(Element and text position data)

────────

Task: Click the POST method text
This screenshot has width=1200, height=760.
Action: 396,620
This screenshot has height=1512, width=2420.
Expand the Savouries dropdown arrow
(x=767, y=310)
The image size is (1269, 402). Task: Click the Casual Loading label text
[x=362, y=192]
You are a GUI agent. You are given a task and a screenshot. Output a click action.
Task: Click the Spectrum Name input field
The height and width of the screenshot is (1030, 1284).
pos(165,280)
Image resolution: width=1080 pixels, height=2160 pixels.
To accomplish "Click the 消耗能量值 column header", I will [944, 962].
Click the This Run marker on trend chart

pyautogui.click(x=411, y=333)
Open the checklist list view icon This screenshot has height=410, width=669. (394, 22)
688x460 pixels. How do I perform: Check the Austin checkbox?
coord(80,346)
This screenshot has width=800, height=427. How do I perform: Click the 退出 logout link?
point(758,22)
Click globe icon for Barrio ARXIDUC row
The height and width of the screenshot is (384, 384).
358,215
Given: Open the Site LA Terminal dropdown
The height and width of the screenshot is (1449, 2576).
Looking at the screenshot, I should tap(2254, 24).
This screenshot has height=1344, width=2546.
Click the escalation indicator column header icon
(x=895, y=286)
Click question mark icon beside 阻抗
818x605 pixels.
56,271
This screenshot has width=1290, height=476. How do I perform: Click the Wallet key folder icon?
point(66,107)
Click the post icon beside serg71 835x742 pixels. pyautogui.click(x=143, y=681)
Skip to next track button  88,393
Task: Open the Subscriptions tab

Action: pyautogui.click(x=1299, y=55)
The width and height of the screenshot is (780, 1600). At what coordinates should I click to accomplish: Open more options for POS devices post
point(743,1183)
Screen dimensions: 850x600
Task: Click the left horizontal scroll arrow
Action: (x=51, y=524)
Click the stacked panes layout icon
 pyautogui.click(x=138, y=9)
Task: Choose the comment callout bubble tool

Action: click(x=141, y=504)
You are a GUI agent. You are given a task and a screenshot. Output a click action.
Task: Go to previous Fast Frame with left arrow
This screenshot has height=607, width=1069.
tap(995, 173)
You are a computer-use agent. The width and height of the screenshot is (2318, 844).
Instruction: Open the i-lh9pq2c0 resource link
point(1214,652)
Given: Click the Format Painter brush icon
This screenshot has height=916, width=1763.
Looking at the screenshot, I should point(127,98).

────────

Please convert every line of the records above into a Markdown table with the columns Row and Line, numbering each row and leaving out blank lines.

| Row | Line |
|---|---|
| 1 | Task: Click the POST method text |
| 2 | This screenshot has width=1200, height=760. |
| 3 | Action: 396,620 |
| 4 | This screenshot has height=1512, width=2420. |
| 5 | Expand the Savouries dropdown arrow |
| 6 | (x=767, y=310) |
| 7 | The image size is (1269, 402). Task: Click the Casual Loading label text |
| 8 | [x=362, y=192] |
| 9 | You are a GUI agent. You are given a task and a screenshot. Output a click action. |
| 10 | Task: Click the Spectrum Name input field |
| 11 | The height and width of the screenshot is (1030, 1284). |
| 12 | pos(165,280) |
| 13 | Image resolution: width=1080 pixels, height=2160 pixels. |
| 14 | To accomplish "Click the 消耗能量值 column header", I will [944, 962]. |
| 15 | Click the This Run marker on trend chart |
| 16 | pyautogui.click(x=411, y=333) |
| 17 | Open the checklist list view icon This screenshot has height=410, width=669. (394, 22) |
| 18 | 688x460 pixels. How do I perform: Check the Austin checkbox? |
| 19 | coord(80,346) |
| 20 | This screenshot has width=800, height=427. How do I perform: Click the 退出 logout link? |
| 21 | point(758,22) |
| 22 | Click globe icon for Barrio ARXIDUC row |
| 23 | The height and width of the screenshot is (384, 384). |
| 24 | 358,215 |
| 25 | Given: Open the Site LA Terminal dropdown |
| 26 | The height and width of the screenshot is (1449, 2576). |
| 27 | Looking at the screenshot, I should tap(2254, 24). |
| 28 | This screenshot has height=1344, width=2546. |
| 29 | Click the escalation indicator column header icon |
| 30 | (x=895, y=286) |
| 31 | Click question mark icon beside 阻抗 |
| 32 | 818x605 pixels. |
| 33 | 56,271 |
| 34 | This screenshot has width=1290, height=476. How do I perform: Click the Wallet key folder icon? |
| 35 | point(66,107) |
| 36 | Click the post icon beside serg71 835x742 pixels. pyautogui.click(x=143, y=681) |
| 37 | Skip to next track button  88,393 |
| 38 | Task: Open the Subscriptions tab |
| 39 | Action: pyautogui.click(x=1299, y=55) |
| 40 | The width and height of the screenshot is (780, 1600). At what coordinates should I click to accomplish: Open more options for POS devices post |
| 41 | point(743,1183) |
| 42 | Screen dimensions: 850x600 |
| 43 | Task: Click the left horizontal scroll arrow |
| 44 | Action: (x=51, y=524) |
| 45 | Click the stacked panes layout icon |
| 46 |  pyautogui.click(x=138, y=9) |
| 47 | Task: Choose the comment callout bubble tool |
| 48 | Action: click(x=141, y=504) |
| 49 | You are a GUI agent. You are given a task and a screenshot. Output a click action. |
| 50 | Task: Go to previous Fast Frame with left arrow |
| 51 | This screenshot has height=607, width=1069. |
| 52 | tap(995, 173) |
| 53 | You are a computer-use agent. The width and height of the screenshot is (2318, 844). |
| 54 | Instruction: Open the i-lh9pq2c0 resource link |
| 55 | point(1214,652) |
| 56 | Given: Click the Format Painter brush icon |
| 57 | This screenshot has height=916, width=1763. |
| 58 | Looking at the screenshot, I should point(127,98). |